<<<<

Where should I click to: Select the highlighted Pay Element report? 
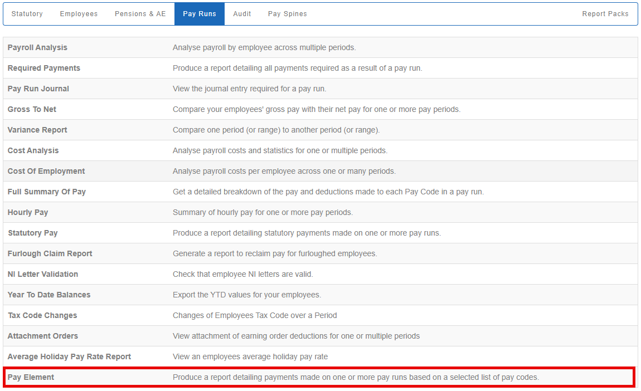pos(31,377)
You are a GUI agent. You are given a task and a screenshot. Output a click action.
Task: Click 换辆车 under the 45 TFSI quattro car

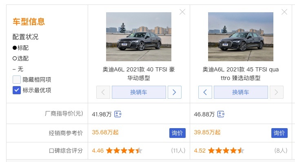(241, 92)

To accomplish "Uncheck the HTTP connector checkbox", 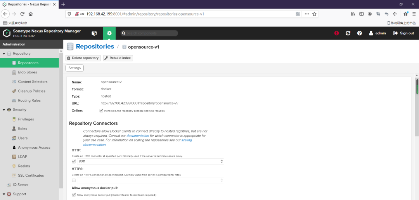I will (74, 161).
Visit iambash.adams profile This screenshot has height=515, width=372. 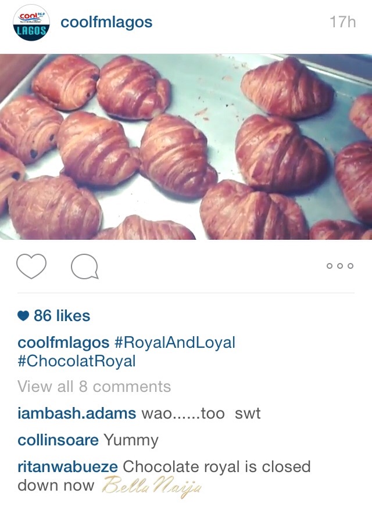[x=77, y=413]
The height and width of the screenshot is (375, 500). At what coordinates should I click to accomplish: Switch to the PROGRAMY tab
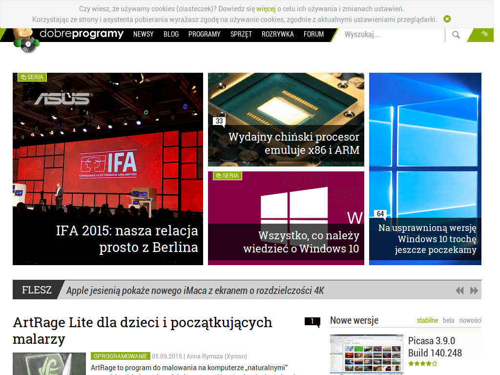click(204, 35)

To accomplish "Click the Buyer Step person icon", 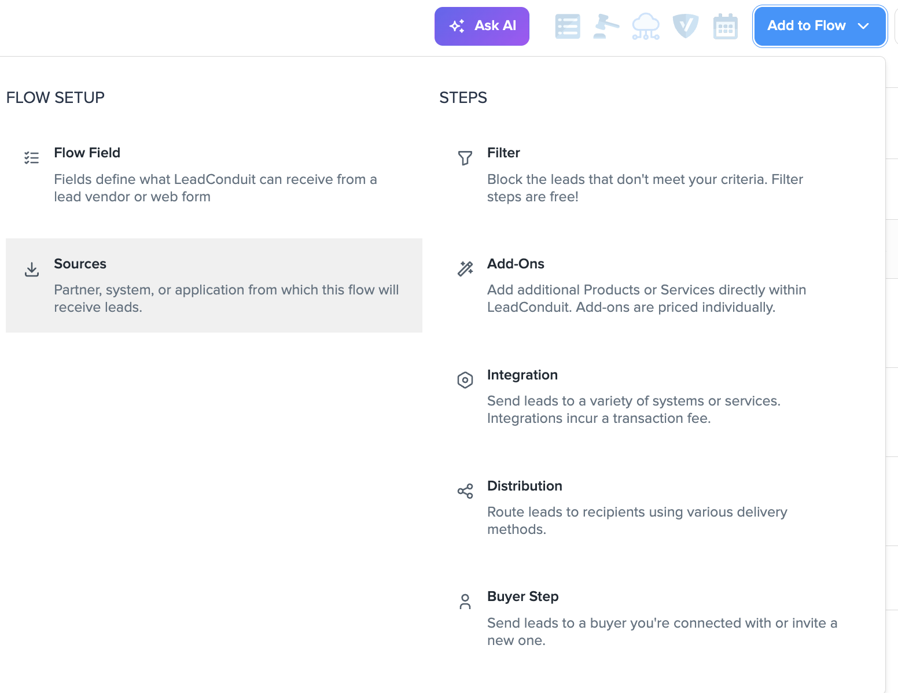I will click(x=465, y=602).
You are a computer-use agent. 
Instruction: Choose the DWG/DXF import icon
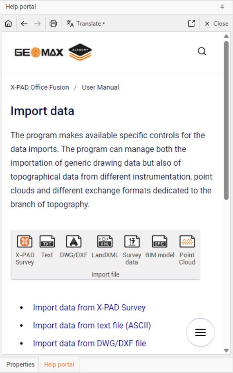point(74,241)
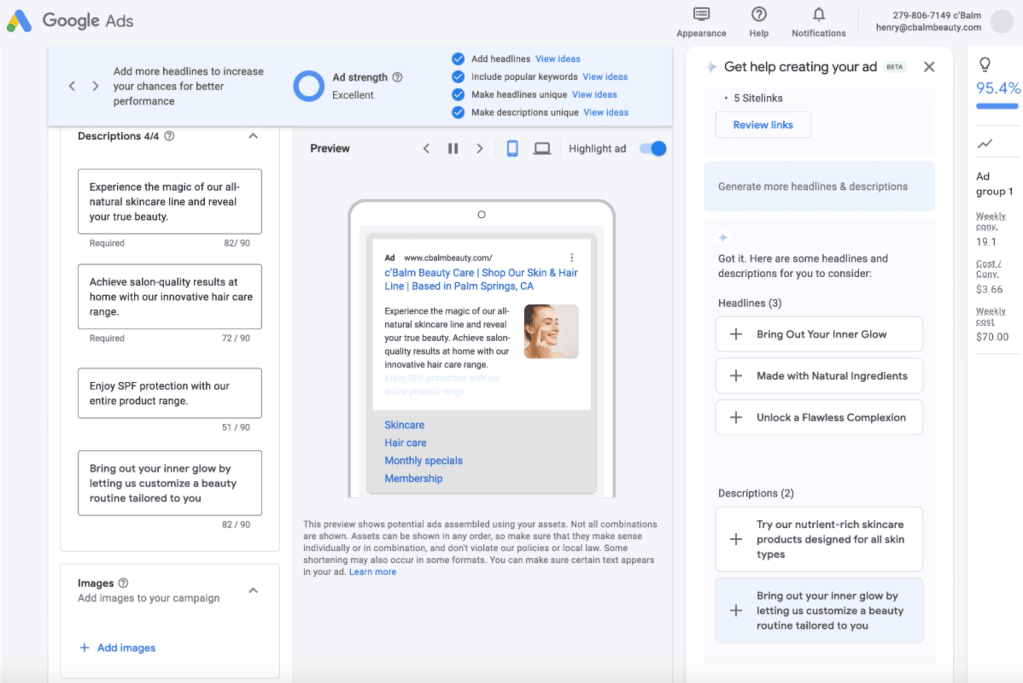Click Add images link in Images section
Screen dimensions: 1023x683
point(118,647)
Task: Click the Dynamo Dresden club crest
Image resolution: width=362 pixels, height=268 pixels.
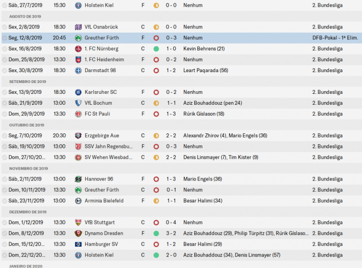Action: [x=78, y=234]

>>>>

### ACTIVITY
Starting at the line that contains "Image resolution: width=362", reproduce each line exactly through the end of the entries above, leaving every picture out.

### YOUR SOLUTION
Image resolution: width=362 pixels, height=268 pixels.
Action: [x=78, y=234]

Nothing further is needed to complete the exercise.